Task goal> Your answer should consist of the lines in the following data that contain "will".

Segment Start: The input

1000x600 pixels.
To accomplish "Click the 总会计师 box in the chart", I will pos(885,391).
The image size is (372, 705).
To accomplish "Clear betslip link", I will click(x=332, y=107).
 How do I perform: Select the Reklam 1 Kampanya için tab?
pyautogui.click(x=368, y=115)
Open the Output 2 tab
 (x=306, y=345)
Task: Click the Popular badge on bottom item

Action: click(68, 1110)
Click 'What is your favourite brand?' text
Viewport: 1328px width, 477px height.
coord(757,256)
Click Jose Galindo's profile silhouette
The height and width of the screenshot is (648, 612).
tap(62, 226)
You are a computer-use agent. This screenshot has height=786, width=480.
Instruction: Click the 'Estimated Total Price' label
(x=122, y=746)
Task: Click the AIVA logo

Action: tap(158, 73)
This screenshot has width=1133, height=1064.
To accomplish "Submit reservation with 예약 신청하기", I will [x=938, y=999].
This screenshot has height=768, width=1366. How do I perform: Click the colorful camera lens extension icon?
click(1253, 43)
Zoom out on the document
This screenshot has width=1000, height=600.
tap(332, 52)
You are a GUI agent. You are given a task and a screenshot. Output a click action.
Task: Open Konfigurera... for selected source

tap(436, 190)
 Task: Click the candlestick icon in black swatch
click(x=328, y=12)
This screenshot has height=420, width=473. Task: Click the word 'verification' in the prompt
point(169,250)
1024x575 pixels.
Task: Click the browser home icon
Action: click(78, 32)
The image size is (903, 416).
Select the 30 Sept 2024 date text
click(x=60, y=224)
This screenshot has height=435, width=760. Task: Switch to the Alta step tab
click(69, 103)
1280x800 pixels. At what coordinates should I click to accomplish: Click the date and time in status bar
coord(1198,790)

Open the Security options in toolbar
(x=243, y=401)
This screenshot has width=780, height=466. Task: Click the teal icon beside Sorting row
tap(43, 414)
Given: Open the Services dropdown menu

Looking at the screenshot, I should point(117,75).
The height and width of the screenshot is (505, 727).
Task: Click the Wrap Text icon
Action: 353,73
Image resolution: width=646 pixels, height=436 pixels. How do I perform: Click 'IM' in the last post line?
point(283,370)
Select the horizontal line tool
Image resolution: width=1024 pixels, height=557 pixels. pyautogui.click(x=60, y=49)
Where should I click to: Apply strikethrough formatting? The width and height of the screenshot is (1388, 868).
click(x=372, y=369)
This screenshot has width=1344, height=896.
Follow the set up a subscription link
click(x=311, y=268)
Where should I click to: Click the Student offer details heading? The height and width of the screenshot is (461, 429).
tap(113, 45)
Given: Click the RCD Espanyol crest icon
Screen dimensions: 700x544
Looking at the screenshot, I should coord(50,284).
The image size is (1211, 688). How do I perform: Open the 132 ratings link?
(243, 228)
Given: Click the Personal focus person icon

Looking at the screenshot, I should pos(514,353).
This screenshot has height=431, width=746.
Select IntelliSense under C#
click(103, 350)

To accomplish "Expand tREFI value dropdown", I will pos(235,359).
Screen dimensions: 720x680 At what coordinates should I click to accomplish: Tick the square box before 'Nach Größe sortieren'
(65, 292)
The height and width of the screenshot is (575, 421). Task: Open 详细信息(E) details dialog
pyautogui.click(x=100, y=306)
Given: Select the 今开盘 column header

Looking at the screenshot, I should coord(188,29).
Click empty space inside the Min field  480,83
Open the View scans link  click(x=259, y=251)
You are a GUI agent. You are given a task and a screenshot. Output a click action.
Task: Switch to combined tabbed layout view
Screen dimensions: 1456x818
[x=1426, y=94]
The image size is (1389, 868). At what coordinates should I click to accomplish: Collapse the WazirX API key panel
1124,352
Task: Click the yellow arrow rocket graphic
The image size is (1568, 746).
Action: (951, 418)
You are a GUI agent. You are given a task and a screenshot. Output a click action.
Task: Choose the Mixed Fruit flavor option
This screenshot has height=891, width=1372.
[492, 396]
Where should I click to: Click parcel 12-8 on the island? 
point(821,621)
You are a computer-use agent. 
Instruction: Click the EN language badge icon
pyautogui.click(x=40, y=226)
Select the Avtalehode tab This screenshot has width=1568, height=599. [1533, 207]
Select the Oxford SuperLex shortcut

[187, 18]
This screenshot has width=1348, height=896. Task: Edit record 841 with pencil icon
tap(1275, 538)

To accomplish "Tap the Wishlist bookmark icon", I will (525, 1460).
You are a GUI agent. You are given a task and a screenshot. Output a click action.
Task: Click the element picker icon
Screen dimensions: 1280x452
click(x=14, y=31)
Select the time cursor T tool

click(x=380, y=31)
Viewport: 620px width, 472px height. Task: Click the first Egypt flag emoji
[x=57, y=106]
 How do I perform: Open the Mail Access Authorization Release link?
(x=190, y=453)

Segment End: The input

Completed task>
To accomplish "Click the 总会计师 box in the chart", I will pos(885,391).
To accomplish "Clear betslip link", I will click(x=332, y=107).
To accomplish "Submit reservation with 예약 신청하기", I will [x=938, y=999].
To accomplish "Expand tREFI value dropdown", I will pos(235,359).
To accomplish "Tap the Wishlist bookmark icon", I will (525, 1460).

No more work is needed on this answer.